I don't think that there are very many cases where exceptions can be 
ignored safely. There are two main reasons for using exceptions:

(1) Signaling an exceptional event.

(2) An error occurred.

I can't think of many cases where you would wish to ignore either, and 
just continue processing. The only examples I can think of are in loops, 
where you are doing the same thing over and over again with just a little 
change, and you wish to skip any problematic data, e.g.:

def plot_graph(func, domain):
    for x in domain:
        plot(x, func(x))

If an error occurs in plot() for one particular x value, you would want 
to ignore it and go on to the next point.
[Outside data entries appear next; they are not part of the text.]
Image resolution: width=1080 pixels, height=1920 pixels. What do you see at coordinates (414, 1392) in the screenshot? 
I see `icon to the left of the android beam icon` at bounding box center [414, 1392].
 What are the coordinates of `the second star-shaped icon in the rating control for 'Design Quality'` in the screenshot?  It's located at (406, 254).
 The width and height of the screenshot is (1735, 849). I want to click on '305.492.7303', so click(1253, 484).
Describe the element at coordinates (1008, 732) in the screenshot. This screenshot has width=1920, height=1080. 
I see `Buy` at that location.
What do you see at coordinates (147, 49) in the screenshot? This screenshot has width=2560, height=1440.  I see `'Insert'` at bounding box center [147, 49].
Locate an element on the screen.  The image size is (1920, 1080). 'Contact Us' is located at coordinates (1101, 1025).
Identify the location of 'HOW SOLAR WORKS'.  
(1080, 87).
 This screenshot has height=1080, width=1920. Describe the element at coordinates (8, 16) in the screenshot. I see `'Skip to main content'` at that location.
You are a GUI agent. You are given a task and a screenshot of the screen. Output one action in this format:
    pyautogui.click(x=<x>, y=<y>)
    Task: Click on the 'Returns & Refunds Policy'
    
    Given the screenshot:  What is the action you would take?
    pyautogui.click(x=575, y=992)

But that's easy enough to do 
with a regular try...except block.

Simply put, you're suggesting the following two alternatives:

Hard Exceptions: terminate the program unless explicitly silenced
Soft Exceptions: pass silently unless explicitly caught

In this case, I agree with the Zen of Python ("import this"):

Errors should never pass silently.
Unless explicitly silenced.

The cost of explicitly silencing exceptions is tiny, the risk of misuse 
of Soft Exceptions is very high, and the benefit of them is negligible.